**TASK BRIEF**
Could you set down the lines from the first line of the entries below through the line with "Poistenie (1027, 47)", exactly and with no pictures?

[Stored dataset items]
· · ·
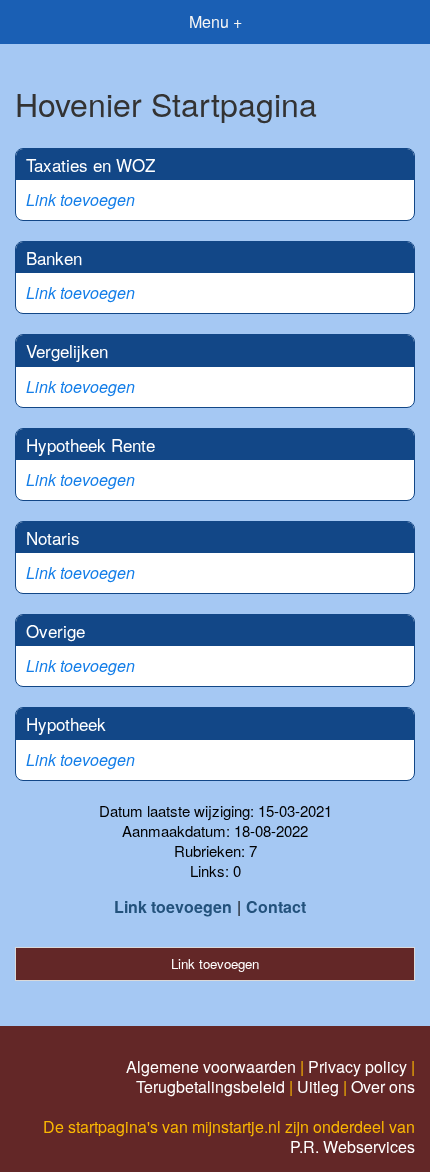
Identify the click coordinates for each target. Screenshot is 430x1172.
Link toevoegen (80, 199)
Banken (54, 257)
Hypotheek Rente (90, 444)
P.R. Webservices (352, 1147)
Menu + (215, 21)
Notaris (53, 537)
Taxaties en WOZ (90, 164)
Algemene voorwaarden (211, 1067)
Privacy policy (357, 1067)
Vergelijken (67, 350)
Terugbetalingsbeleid (210, 1087)
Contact (276, 906)
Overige (55, 630)
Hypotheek (66, 723)
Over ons (383, 1087)
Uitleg (318, 1087)
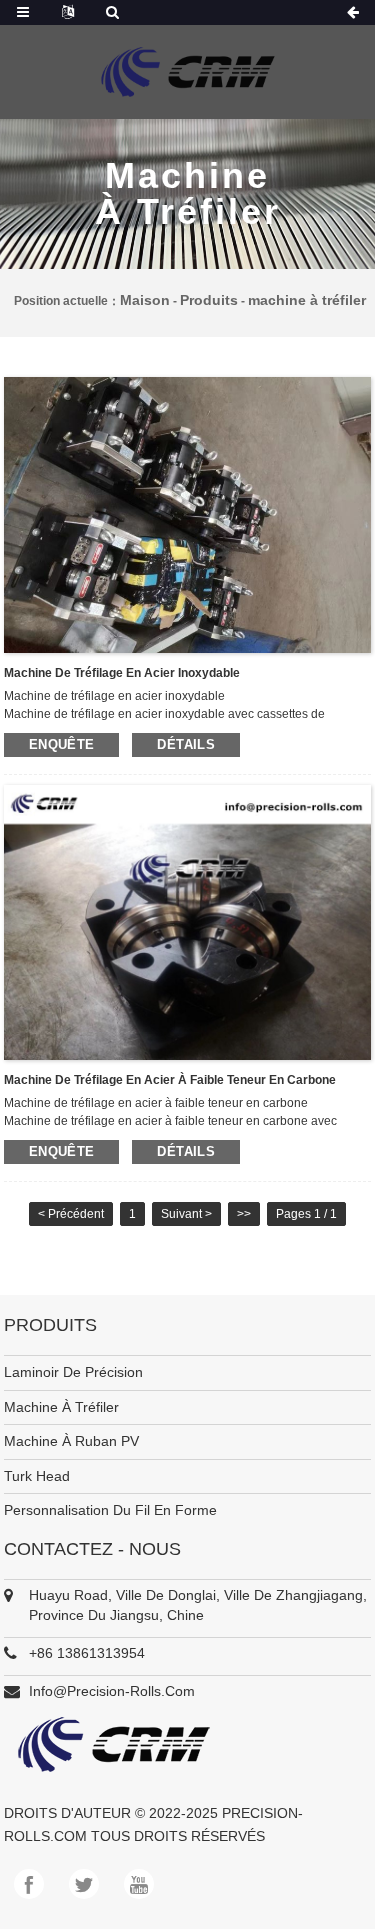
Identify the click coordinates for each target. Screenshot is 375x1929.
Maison (145, 300)
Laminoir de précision (73, 1372)
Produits (209, 300)
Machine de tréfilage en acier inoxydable (122, 673)
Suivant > (186, 1214)
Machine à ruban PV (71, 1441)
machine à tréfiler (307, 300)
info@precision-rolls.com (112, 1691)
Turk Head (37, 1476)
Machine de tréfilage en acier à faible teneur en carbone (170, 1080)
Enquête (62, 744)
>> (244, 1214)
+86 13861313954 (87, 1653)
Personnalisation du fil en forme (110, 1510)
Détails (186, 744)
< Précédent (71, 1214)
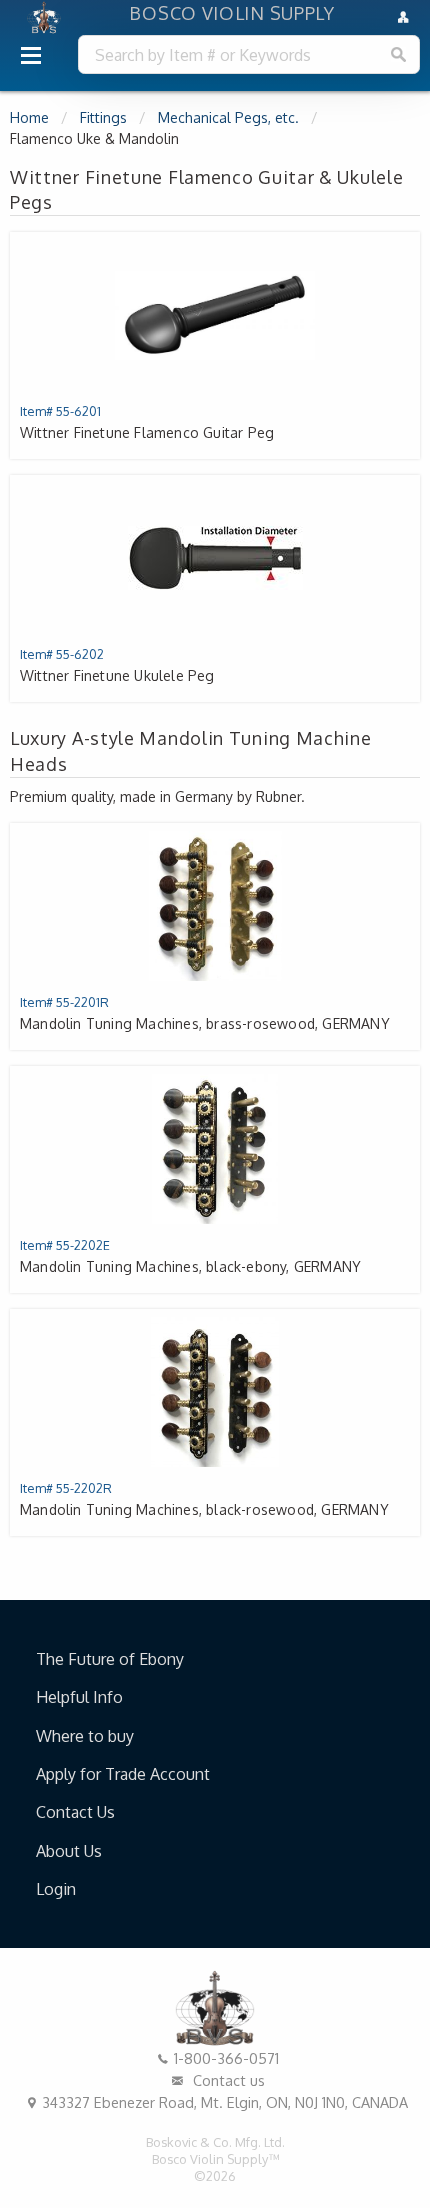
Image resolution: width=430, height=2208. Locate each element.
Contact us (227, 2080)
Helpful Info (79, 1697)
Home (29, 117)
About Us (69, 1851)
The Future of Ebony (110, 1659)
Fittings (103, 117)
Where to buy (85, 1736)
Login (56, 1889)
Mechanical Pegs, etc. (228, 117)
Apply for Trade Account (123, 1774)
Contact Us (75, 1812)
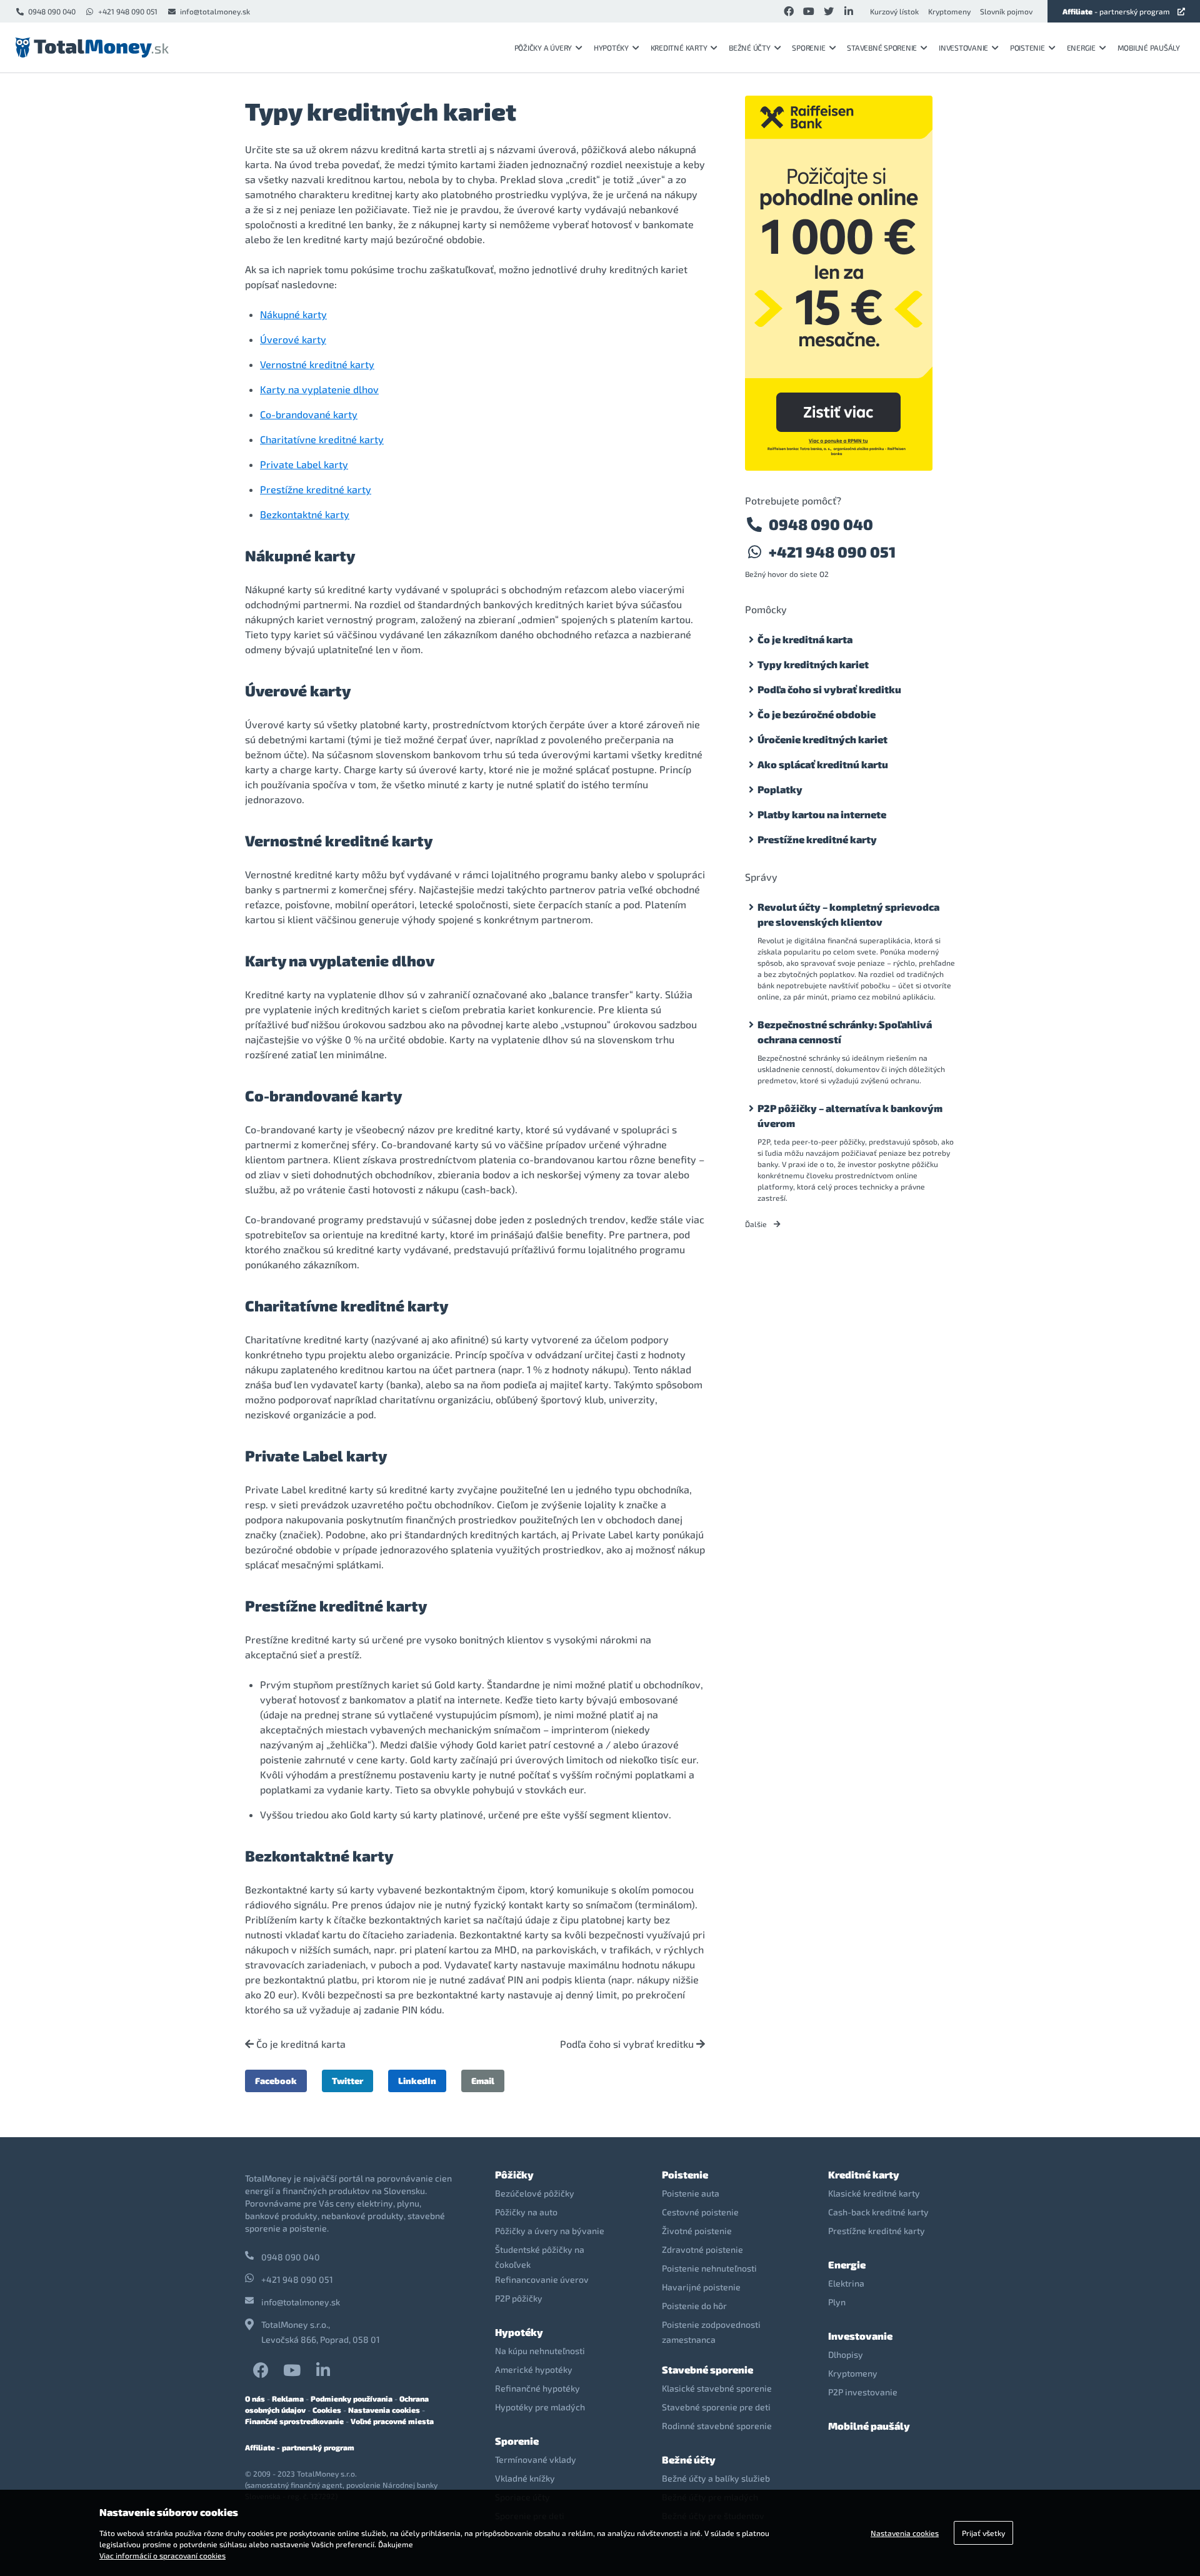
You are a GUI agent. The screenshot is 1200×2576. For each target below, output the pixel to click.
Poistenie (1027, 47)
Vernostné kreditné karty (317, 364)
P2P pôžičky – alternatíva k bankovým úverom (850, 1115)
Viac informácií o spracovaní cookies (162, 2555)
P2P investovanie (863, 2392)
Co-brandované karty (309, 414)
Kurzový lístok (894, 11)
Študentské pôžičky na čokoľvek (539, 2257)
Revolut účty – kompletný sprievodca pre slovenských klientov (848, 914)
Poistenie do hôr (694, 2305)
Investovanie (963, 47)
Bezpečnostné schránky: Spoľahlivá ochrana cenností (845, 1031)
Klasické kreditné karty (874, 2193)
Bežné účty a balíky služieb (716, 2478)
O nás (255, 2398)
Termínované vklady (535, 2459)
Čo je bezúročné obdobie (817, 714)
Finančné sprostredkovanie (294, 2421)
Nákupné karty (293, 314)
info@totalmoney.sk (215, 11)
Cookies (326, 2409)
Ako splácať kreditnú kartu (823, 764)
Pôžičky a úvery (543, 47)
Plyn (837, 2302)
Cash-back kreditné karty (878, 2212)
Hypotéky (611, 47)
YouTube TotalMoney (292, 2370)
· · ·
**SOLUTION TO THIS EXERCISE**
Identify the click coordinates for each target. Screenshot is 430x1172.
Link toevoegen (80, 199)
Banken (54, 257)
Hypotheek Rente (90, 444)
P.R. Webservices (352, 1147)
Menu + (215, 21)
Notaris (53, 537)
Taxaties en WOZ (90, 164)
Algemene voorwaarden (211, 1067)
Privacy policy (357, 1067)
Vergelijken (67, 350)
Terugbetalingsbeleid (210, 1087)
Contact (276, 906)
Overige (55, 630)
Hypotheek (66, 723)
Over ons (383, 1087)
Uitleg (318, 1087)
Identify the click coordinates for each target. Screenshot is 375x1929.
Maison (145, 300)
Laminoir de précision (73, 1372)
Produits (209, 300)
Machine de tréfilage en acier inoxydable (122, 673)
Suivant > (186, 1214)
Machine à ruban PV (71, 1441)
machine à tréfiler (307, 300)
info@precision-rolls.com (112, 1691)
Turk Head (37, 1476)
Machine de tréfilage en acier à faible teneur en carbone (170, 1080)
Enquête (62, 744)
>> (244, 1214)
+86 13861313954 (87, 1653)
Personnalisation du fil en forme (110, 1510)
Détails (186, 744)
< Précédent (71, 1214)
Image resolution: width=430, height=2208. Locate each element.
Contact us (227, 2080)
Helpful Info (79, 1697)
Home (29, 117)
About Us (69, 1851)
The Future of Ebony (110, 1659)
Fittings (103, 117)
Where to buy (85, 1736)
Login (56, 1889)
Mechanical Pegs, etc. (228, 117)
Apply for Trade Account (123, 1774)
Contact Us (75, 1812)
You are a GUI agent. The screenshot is 1200×2576. For each target below, output the pixel to click.
Poistenie (1027, 47)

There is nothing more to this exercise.